-- Text excerpt follows --
Inevitably, all this regulatory zeal takes its toll. Berlin is constantly hovering on the verge of bankruptcy, has an unemployment rate of 15 per cent, and despite gargantuan efforts to attract outside investment, precious little is coming in. French companies poured in vast amounts of money after re-unification. Almost all their enterprises have gone under or are ticking over with losses.

The Japanese moved here for a while, and then beat a hasty retreat back to Dusseldorf. The Germans never even bothered. Of the top 30 German companies registered on the Frankfurt Stock Exchange, only one, the pharmaceutics firm Schering, is based here.

There is, of course, one industry that should have fared well after reunification and the government's move. Berlin is the city of cranes, the biggest construction site in Europe, the place where the streets are paved with gold. They arealso bedecked with red tape.

Much of the building work is financed from the public purse, so public servants have a choice of weapons against construction companies. To withhold planning permission is one thing, affecting only those working for the private sector. It makes little sense to keep building workers waiting for three years for a permit when 40 per cent of them are already on the dole.

But greater tribulations are in store for those who land a public contract. The local government forces them to sign up for all kinds of conditions at work, such as the stipulated minimum wage of DM18 (pounds 6.20) an hour, which could easily be undercut by foreign workers. And upon completion comes the big surprise: the city does not pay up.

The city does not shirk its responsibilities every time, only in 76 per cent of cases. Invariably, the bureaucrats cite the companies' failure to fill out the forms properly as the reason for non-payment on time. In reality, the procedure has more to do with Berlin's rickety finances than with accounting techniques. "I have a feeling that they are constantly juggling with these bills, settling only those that are the most urgent," says Rolf Sterzel, manager of Fachgemeinschaft Bau, the lobby group for the construction sector. "There is a sour mood in the industry."
-- Text excerpt concluded --
• _Problem A_:
In the passage on Berlin's economy, which company is the only one of the top 30 German firms on the Frankfurt Stock Exchange to be based in Berlin?
• _Problem B_:
Reproduce the passage on Berlin's economy word for word from "But greater tribulations" up to and including "not pay up.".
-- Information shown follows --
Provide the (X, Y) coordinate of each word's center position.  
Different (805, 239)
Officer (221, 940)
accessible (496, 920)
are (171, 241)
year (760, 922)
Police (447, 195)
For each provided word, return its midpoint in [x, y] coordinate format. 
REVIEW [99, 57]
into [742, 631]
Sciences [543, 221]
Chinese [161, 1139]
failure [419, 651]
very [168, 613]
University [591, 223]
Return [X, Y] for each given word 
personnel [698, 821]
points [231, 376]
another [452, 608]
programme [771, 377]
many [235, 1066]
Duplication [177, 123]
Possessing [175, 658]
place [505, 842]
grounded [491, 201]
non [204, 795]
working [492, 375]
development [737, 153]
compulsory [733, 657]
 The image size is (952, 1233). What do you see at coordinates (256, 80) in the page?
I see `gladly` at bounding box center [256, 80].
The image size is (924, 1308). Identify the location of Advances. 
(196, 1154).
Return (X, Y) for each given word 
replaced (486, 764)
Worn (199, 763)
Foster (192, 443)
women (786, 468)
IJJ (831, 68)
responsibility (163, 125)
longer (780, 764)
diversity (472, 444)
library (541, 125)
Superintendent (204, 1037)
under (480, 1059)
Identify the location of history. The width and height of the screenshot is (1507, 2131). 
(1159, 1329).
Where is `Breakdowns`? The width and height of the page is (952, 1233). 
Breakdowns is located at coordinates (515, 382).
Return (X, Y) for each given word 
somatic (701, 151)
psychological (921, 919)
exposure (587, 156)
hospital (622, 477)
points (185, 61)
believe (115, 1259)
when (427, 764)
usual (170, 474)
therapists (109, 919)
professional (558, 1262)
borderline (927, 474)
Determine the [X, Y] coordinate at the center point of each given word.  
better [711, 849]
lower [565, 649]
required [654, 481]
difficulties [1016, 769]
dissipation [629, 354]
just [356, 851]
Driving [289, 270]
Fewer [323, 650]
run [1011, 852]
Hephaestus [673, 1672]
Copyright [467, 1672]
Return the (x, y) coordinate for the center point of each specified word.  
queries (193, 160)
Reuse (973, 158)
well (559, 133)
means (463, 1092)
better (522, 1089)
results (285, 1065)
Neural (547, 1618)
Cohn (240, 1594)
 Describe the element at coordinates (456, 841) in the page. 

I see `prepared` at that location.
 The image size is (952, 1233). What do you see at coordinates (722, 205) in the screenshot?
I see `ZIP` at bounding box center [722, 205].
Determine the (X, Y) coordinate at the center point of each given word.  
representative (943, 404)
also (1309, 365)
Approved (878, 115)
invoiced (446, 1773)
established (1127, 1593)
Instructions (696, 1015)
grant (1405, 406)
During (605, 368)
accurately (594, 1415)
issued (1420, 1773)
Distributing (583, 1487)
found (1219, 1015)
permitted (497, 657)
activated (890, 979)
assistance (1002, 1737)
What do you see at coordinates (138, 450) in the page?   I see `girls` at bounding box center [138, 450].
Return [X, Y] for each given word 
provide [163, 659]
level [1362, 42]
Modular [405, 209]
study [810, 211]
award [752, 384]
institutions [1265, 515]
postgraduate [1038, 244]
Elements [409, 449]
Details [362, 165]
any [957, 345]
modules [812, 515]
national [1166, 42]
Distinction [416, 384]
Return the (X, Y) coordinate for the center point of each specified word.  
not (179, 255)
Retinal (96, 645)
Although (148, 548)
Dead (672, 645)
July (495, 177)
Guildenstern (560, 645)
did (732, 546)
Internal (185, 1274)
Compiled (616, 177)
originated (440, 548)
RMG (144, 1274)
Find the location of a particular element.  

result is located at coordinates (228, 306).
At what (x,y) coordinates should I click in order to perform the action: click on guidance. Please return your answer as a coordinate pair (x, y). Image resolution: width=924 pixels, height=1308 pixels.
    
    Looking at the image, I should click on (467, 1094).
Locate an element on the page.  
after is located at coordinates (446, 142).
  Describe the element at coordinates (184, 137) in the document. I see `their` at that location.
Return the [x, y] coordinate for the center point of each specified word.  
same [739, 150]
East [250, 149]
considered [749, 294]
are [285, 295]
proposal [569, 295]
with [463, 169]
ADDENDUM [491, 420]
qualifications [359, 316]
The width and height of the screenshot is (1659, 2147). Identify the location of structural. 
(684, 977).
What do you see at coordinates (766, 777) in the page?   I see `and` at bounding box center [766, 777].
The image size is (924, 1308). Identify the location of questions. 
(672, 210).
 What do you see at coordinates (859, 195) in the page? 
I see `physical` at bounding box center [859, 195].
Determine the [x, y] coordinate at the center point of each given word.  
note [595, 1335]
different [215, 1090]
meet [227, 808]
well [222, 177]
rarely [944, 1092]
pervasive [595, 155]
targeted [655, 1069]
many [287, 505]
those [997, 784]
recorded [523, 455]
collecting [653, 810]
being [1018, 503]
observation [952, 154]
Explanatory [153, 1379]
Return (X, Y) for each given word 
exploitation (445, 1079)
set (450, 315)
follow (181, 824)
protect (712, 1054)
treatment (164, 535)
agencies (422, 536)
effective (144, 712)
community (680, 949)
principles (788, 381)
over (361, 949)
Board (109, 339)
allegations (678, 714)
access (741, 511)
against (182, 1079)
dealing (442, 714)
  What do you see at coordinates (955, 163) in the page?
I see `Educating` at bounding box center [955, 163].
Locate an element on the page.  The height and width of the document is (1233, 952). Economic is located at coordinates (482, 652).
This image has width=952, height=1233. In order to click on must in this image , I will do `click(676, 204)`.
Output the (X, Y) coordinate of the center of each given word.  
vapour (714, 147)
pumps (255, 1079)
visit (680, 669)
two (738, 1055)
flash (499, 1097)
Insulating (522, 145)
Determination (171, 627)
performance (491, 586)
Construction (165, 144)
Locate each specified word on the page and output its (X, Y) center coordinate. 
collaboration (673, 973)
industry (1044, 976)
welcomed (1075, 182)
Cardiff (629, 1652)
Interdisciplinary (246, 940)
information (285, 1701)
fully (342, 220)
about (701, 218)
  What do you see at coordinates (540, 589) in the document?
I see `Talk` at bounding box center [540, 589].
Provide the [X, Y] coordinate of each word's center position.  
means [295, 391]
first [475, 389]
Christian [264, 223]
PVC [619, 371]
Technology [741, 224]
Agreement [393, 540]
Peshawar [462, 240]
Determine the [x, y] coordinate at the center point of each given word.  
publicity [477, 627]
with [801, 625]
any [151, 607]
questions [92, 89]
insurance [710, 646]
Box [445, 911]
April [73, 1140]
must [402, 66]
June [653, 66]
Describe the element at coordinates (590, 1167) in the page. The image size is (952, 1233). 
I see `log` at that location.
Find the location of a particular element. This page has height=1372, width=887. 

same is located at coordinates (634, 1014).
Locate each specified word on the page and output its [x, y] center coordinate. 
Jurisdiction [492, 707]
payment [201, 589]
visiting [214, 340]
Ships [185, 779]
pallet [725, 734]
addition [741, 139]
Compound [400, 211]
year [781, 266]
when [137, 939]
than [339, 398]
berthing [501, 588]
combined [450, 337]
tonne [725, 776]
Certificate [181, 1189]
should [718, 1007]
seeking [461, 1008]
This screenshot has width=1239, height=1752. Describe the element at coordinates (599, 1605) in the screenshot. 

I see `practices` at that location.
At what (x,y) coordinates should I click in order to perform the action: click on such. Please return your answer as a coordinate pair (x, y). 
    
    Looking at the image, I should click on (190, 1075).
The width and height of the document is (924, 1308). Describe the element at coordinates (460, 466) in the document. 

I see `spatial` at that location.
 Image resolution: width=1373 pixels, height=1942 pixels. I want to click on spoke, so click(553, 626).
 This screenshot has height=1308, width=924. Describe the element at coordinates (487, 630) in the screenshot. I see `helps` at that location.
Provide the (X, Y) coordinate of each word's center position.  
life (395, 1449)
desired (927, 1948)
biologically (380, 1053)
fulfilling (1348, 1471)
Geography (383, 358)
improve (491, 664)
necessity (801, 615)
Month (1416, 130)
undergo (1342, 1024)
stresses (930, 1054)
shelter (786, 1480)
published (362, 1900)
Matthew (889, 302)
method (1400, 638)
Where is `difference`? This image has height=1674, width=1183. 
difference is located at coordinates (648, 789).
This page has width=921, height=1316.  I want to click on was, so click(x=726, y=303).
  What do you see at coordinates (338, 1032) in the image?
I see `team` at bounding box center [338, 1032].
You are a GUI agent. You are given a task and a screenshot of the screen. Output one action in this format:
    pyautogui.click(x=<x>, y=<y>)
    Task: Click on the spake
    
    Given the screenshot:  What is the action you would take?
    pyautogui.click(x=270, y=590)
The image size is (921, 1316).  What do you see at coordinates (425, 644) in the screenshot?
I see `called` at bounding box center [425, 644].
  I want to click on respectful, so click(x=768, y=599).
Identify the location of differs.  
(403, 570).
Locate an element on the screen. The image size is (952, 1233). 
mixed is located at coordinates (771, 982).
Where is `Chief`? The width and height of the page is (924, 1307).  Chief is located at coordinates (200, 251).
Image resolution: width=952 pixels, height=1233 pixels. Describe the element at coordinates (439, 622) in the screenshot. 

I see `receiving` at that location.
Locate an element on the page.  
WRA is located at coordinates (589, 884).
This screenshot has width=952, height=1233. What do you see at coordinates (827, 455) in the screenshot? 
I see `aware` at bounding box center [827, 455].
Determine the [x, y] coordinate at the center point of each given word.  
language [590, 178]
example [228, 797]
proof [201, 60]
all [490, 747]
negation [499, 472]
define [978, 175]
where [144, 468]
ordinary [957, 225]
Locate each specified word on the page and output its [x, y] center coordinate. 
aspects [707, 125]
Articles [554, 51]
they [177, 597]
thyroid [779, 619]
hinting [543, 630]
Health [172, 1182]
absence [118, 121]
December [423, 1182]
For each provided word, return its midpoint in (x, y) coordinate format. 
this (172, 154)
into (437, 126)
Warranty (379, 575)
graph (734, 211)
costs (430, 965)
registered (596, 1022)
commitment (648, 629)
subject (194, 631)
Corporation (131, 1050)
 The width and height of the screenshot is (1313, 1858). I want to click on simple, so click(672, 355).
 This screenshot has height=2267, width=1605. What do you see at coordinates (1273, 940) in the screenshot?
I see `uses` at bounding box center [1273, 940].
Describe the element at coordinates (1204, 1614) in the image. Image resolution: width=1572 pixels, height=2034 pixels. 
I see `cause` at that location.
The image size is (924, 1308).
-- Information shown concluded --
• _Expected output A_:
The pharmaceutics firm Schering.

• _Expected output B_:
But greater tribulations are in store for those who land a public contract. The local government forces them to sign up for all kinds of conditions at work, such as the stipulated minimum wage of DM18 (pounds 6.20) an hour, which could easily be undercut by foreign workers. And upon completion comes the big surprise: the city does not pay up.